Schatten über dem Kongo

Die Geschichte eines der großen, fast vergessenen Menschheitsverbrechen

1. Auflage, Stuttgart: J. G. Cotta 2000. kartoniert 15,5x23 cm: 494 S., 16 SW-Tafeln, Anmerkungen, Literaturverzeichnis, Register ??? DM

"Zwangsarbeit, Greiselnahme, Sklavenketten, hungernde träger, niedergebrannte Dörfer, paramilitärischer Firmen-‘Wachschutz’ und die chicotte [Nilpferdpeitsche] – all das war an der Tagesordnung. Tausende von Flüchtlingen, die über den Kongofluß geflohen waren, um Leopolds Regime zu entkommen, flohen am Ende wieder zurück, um den Franzosen zu entkommen. Der Rückgang der Bevölkerung in dem von Frankreich ausgebeuteten kautschukreichen Regenwald am Äquator wird, genau wie in Leopolds Kongo, auf etwa 50 Prozent geschätzt … ein Diagramm zeigt, daß in Salanga, einem der französischen Kongostützpunkte, zwischen 1904 und 1907 die monatlichen Schwankungen der Kautschukproduktion fast exakt den Schwankungen in der Zahl der von den ‘Wachleuten’ verschossenen Kugeln entsprachen – in einem arbeitsreichen Monat beinahe 400."

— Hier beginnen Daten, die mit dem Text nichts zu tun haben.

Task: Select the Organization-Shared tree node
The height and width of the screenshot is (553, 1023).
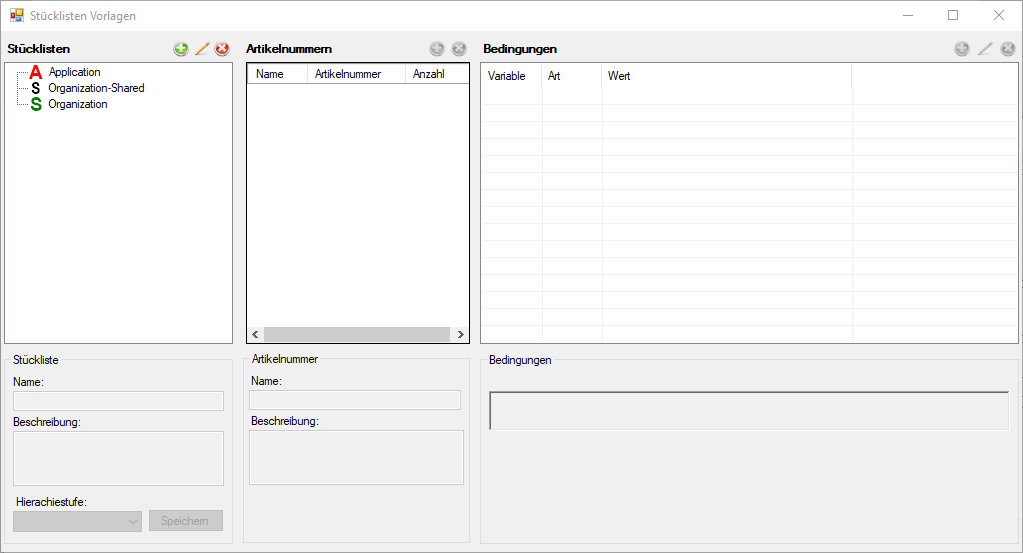Action: click(96, 88)
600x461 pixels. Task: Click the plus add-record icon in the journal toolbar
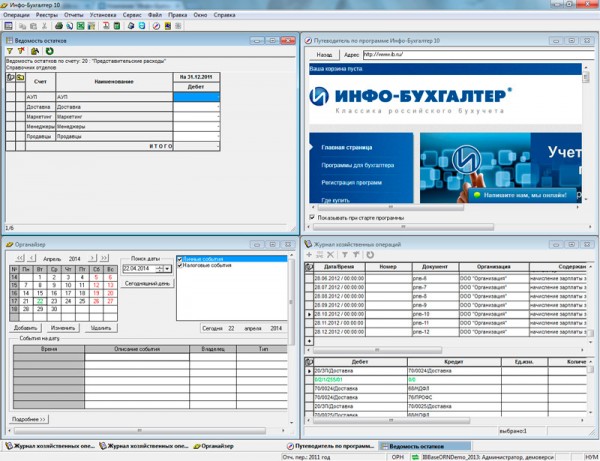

Zur gleichen Zeit genießt Leopold II., König der Belgier und Besitzer (!) des Kongo, die europaweite Bewunderung: christliche Missionare dürfen in die Kolonie, seine Truppe soll die Sklavenhändler besiegt haben, mit seinem persönlichen Vermögen finanziere er Arbeiten zum Wohle des Kongo.

Zur gleichen Zeit beobachtet Morel, ein Angestellter der Reederei, die das Monopol auf den Schiffsverkehr mit dem Kongo hat, daß in Antwerpen Kautschuk und Elfenbein in riesigen Mengen ausgeladen werden – die Fracht zurück besteht fast dagegen aus Offizieren, Schußwaffen und Munition. Geld dürfen die Kongolesen nicht besitzen, also schließt Morel messerscharf, daß die Einheimischen für Kautschuk und Elfenbein keine Waren erhalten. Das aber bedeutet Sklavenarbeit. Morel baute für mehr als zehn Jahre eine erfolgreiche, weltweite Protestbewegung gegen das Terrorregime auf – 1908 gab der König die 1885 erworbene Kolonie auf und übertrug sie dem belgischen Staat.

Die Bilanz: Die Bevölkerung des Kongo sank in 23 Jahren um etwa 10 Millionen Menschen, Leopold wurde um etwa 1,1 Milliarden Dollar reicher.

Akribisch recherchierte der Autor die Verhältnisse im Kongo, die Interessen und Lebensläufe der Beteiligten. Es ist eine fast unglaubliche Geschichte, wie sich Leopold als Privatmann seine Kolonie beschaffte. Die Charaktere der Handelnden könnten einem Shakespeareschen Drama entstammen, die Szenen erinnern an Monumentalfilme und die Handlung könnte Basis eines mehrbändigen Romans sein. Klingt das übertrieben?

Der Autor Joseph Conrad bewarb sich damals um eine Stelle als Kapitän auf dem Kongofluß –ihn entsetzten Gier und Brutalität der dort agierenden Weißen so, daß sich seine Auffassung von der Natur des Menschen für immer wandelte: "Das Grauen! Das Grauen!" Er verließ das Land und schrieb den Kurzroman "Herz der Finsternis". Dessen Protagonist, Mr. Kurz, sammelt abgeschlagene Hände und "schmückt" den Zaun seines Hauses mit abgeschlagenen Köpfen. Tatsächlich umgab Léon Rom, Hauptmann der Force Publique in Stanley Falls, seine Blumenbeete mit 21 Köpfen. Das Herz der Finsternis wiederum diente Francis Ford Coppola Jahrzehnte später als Vorlage für den Film Apocalypse Now, mit dem er das Grauen im Vietnamkrieg zeigte.

Das eigentliche Drama aber ist, daß dieses "Verbrechen gegen die Menschheit" bis zu diesem Buch so völlig vergessen werden konnte – oder wollte. Marchal, ein belgischer Diplomat, arbeitete nach dem Zweiten Weltkrieg fast 20 Jahre im Kongo, ohne etwas über die Geschehnisse in früherer Zeit zu erfahren. Eines Tages las er in einer liberianischen Zeitung etwas über "zehn Millionen Tote in Leopolds Kongo". Er wandte sich an den belgischen Außenminister, wollte Informationen über jene Zeit – und stieß auf Schweigen, Archiveinsicht wurde ihm verwehrt.